Stefan mengemudi sambil membaca map online nya. Petunjuk Map nya berhenti sampai di jembatan tua yang tidak pernah ia datangi sama sekali. Mereka turun dari mobil dan melihat sekeliling.
“Stefan, yang mana jalannya?”
“Entahlah, aku juga kebingungan."
Untungnya masih ada orang yang sedang berjalan kaki melintasi mereka.
“Permisi Nona, apakah anda tau jalan ini?" sambil menyodorkan nama alamat.
“Oh jalan ini, kalian tinggal terus saja lalu belok kiri." ucapnya lalu pergi.
Stefan dan Henry mengikuti arahan.
Setelah sampai, mereka hanya melihat 1 rumah sederhana yang didekatnya dipenuhi tumbuhan serta kebun.
“Sepertinya memang ini tempat tinggalnya.” kata Stefan dengan yakin, lalu melangkah ke depan pintu rumah itu.
Tok..tok...tok..
Cekrek....pintunya terbuka, keluarlah Felix dengan badan yang kemerahan.
“Felix???” sahut mereka berdua secara serentak.
“Kenapa kalian kemari?” tanya Felix dengan berusaha terlihat santai di depan mereka.
“Felix kenapa kau penuh luka seperti ini?, jujurlah kepada ku.
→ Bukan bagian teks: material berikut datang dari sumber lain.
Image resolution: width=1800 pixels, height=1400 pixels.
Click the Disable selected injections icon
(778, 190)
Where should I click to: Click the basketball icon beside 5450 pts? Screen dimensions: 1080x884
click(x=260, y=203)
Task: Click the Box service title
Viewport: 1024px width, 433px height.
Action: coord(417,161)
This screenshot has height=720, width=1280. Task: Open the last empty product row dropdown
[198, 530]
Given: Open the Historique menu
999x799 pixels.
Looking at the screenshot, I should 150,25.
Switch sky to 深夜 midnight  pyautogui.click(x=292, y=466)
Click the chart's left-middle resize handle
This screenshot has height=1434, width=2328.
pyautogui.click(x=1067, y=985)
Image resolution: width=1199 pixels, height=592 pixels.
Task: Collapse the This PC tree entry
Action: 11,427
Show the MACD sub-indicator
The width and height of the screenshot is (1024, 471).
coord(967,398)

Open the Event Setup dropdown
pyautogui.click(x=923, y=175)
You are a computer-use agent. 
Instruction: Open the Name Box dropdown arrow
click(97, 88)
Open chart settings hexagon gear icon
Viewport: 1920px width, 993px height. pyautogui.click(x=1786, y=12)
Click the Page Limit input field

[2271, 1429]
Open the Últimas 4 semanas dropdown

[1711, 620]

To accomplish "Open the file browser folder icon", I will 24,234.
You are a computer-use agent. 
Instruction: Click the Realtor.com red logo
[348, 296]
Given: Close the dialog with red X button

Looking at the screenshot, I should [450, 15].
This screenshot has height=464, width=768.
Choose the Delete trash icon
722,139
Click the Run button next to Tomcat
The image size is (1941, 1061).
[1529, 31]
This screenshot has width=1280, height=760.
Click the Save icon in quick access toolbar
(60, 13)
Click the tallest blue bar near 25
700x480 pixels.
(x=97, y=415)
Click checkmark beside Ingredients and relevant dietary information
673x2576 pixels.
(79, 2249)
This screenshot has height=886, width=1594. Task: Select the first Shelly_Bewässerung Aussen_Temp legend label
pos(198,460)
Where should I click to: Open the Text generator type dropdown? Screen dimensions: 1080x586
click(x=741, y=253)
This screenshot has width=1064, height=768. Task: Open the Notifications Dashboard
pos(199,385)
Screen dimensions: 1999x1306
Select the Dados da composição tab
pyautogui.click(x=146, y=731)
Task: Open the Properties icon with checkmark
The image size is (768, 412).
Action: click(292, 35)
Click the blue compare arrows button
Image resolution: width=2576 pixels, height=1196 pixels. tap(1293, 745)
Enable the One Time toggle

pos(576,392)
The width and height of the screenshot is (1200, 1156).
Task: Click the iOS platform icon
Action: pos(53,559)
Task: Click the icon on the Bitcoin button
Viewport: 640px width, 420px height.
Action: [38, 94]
Kau pasti merasakan kutukannya, kan?”
“Ti—tidak kok.”
“Jangan berbohong!!” bentak Stefan.
Karena merasa terpojok akhirnya Felix mengatakan sejujurnya.
“Iya, memang aku merasakan imbasnya karena menolong mu.”
“Kenapa kau melakukannya?..Aku merasa semakin bersalah kepadamu.” ia menatap Felix dengan marah.
“Biarkan saja! ini memang sudah takdirku untuk menolong mu.” ungkap Felix dengan tegas.
Henry yang diam, langsung bergerak menenangkan mereka berdua.
Henry menatap tajam “Tidak bisakah kalian tidak bertengkar? seperti tikus dan kucing saja!”
Terdiam, tidak ada satupun yang menyahut ucapannya.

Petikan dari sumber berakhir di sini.